Objective: Copy the stretch from "Screen dimensions: 1024x576" through the end of the records, replacing "highlight" with "background" and changing nothing else. Leave the pictures out of your copy.

Given records:
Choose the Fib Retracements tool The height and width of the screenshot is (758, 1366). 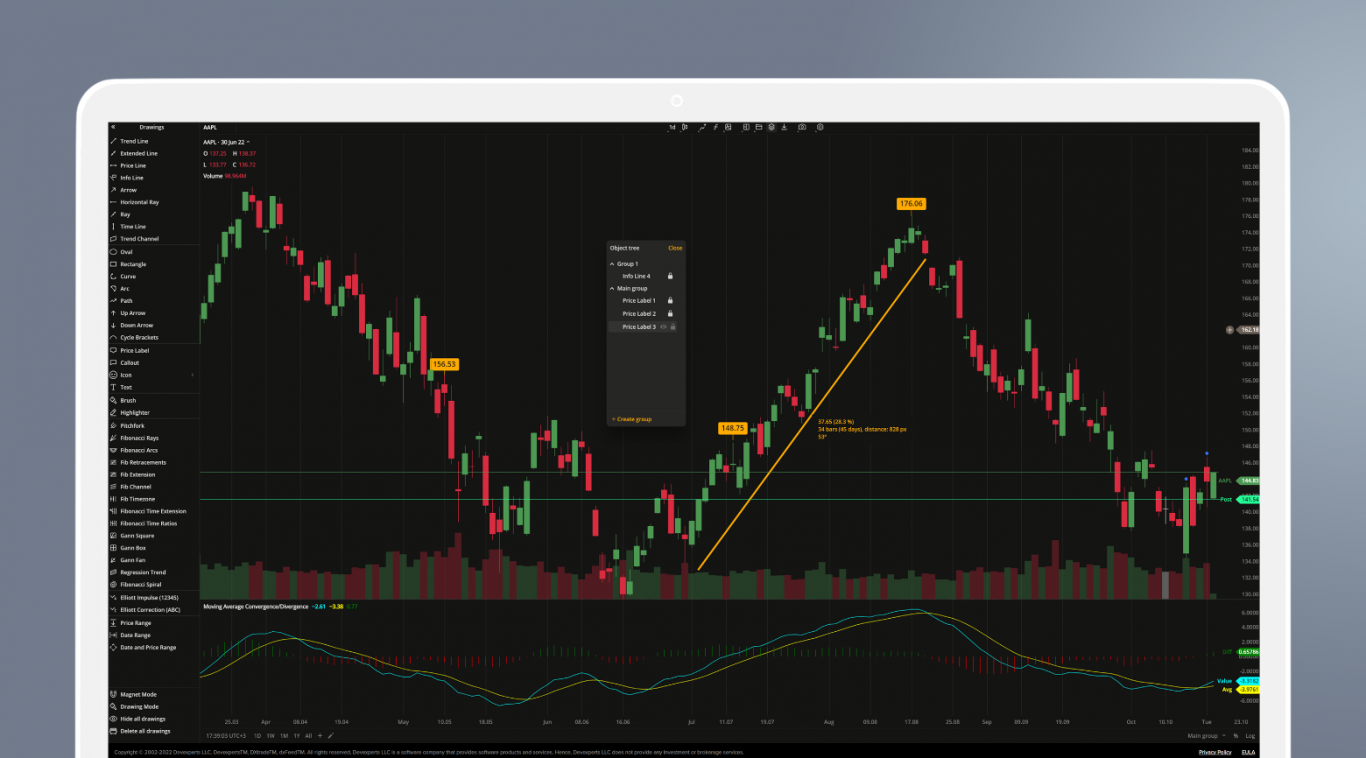tap(143, 462)
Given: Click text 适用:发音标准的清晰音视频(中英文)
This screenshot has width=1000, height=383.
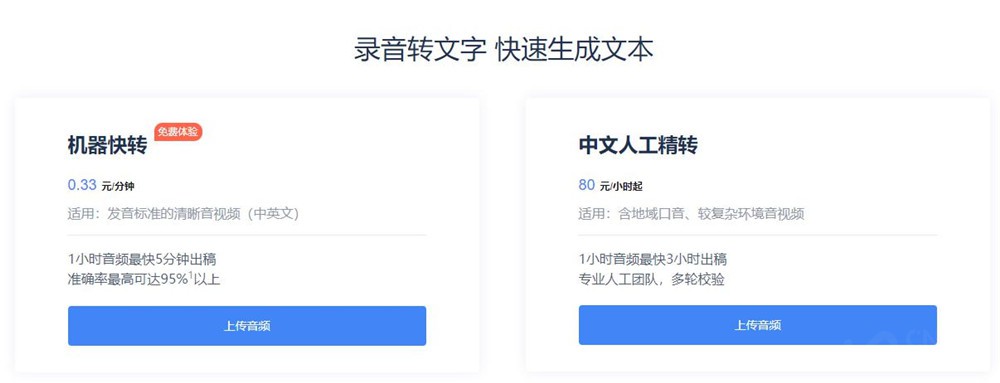Looking at the screenshot, I should 184,214.
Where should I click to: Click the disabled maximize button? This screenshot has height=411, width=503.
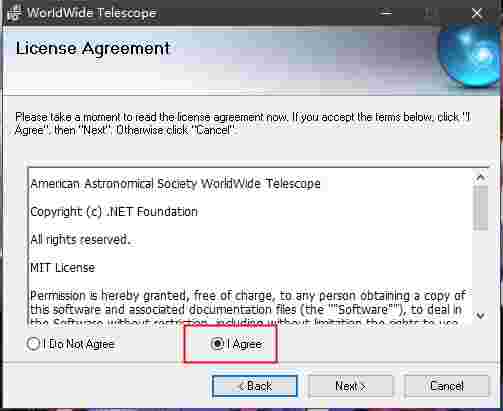coord(431,13)
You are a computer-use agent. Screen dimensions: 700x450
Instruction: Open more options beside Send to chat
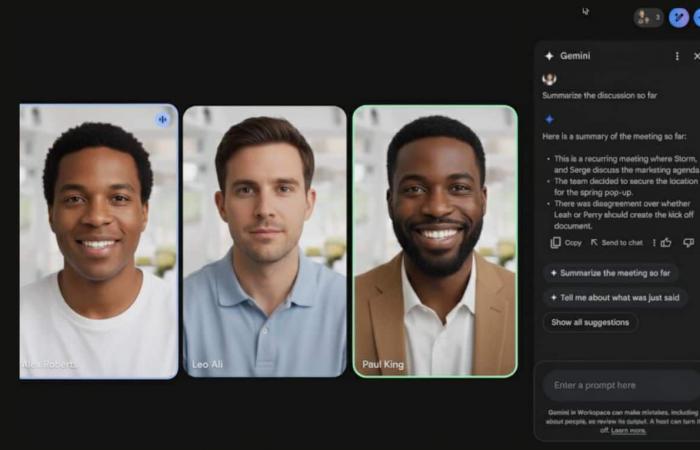click(653, 242)
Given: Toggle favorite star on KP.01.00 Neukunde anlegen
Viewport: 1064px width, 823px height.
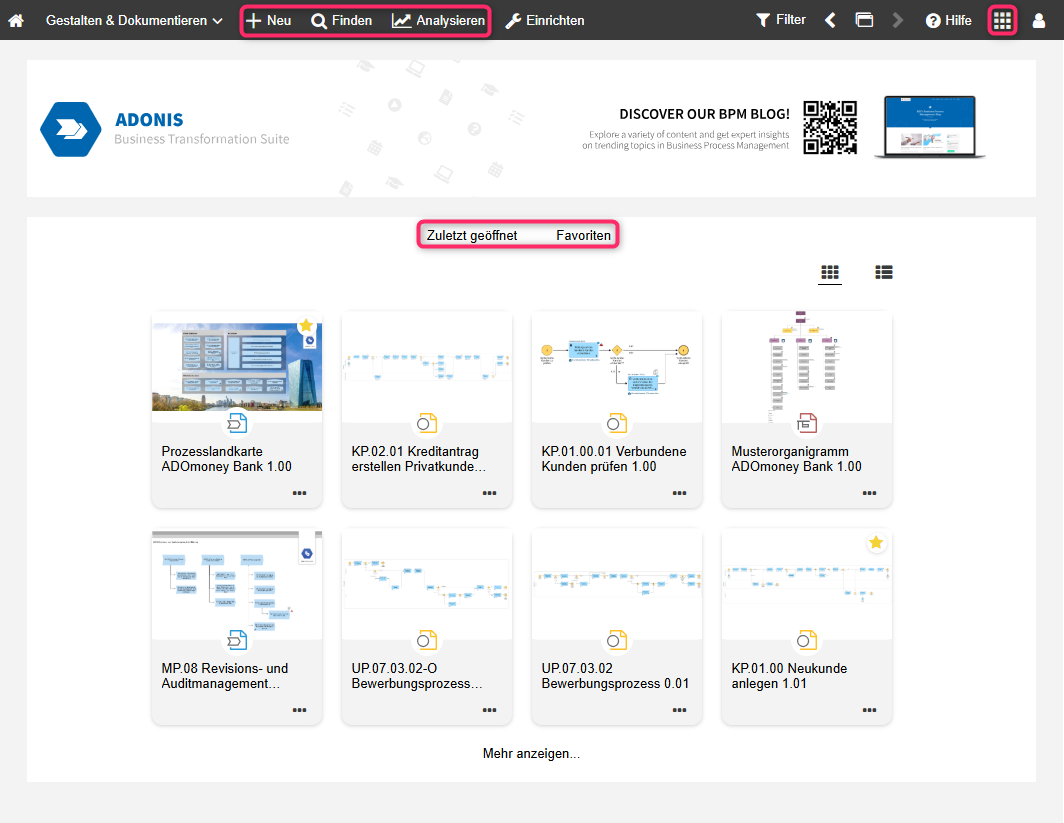Looking at the screenshot, I should 876,543.
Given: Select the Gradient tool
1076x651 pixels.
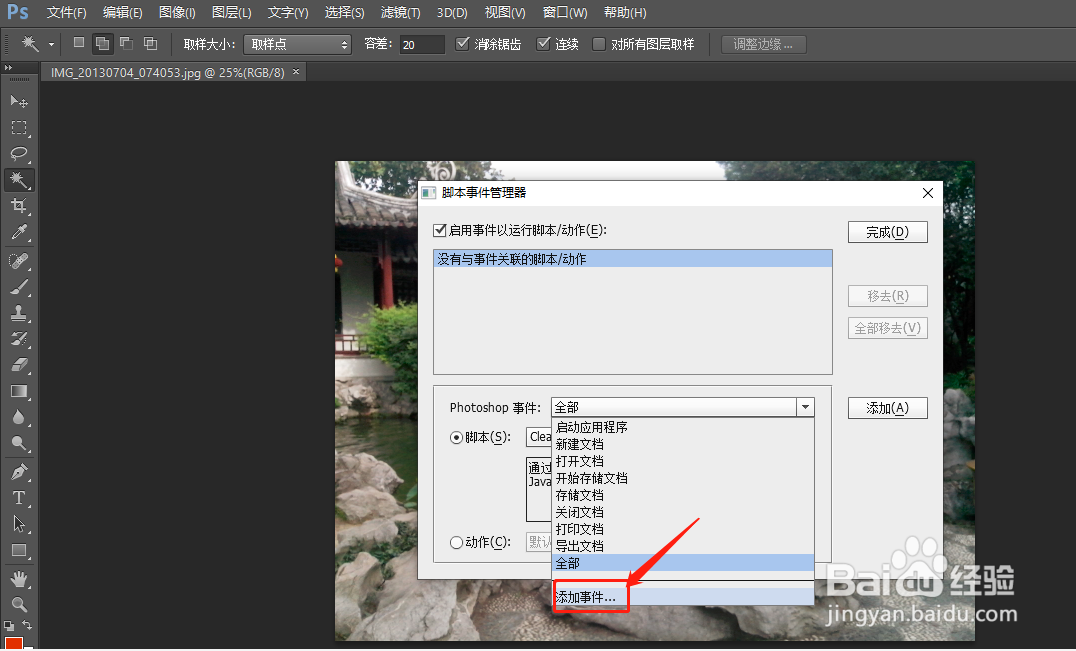Looking at the screenshot, I should pyautogui.click(x=20, y=388).
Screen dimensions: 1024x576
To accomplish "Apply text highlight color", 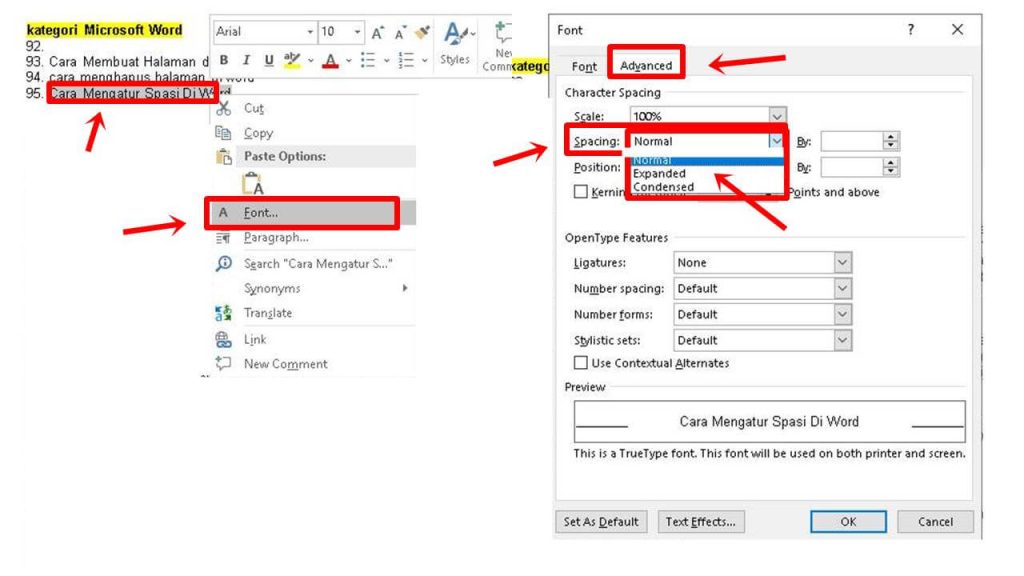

Exercise output:
Screen dimensions: 1024x576
To accomplish "Apply text background color", 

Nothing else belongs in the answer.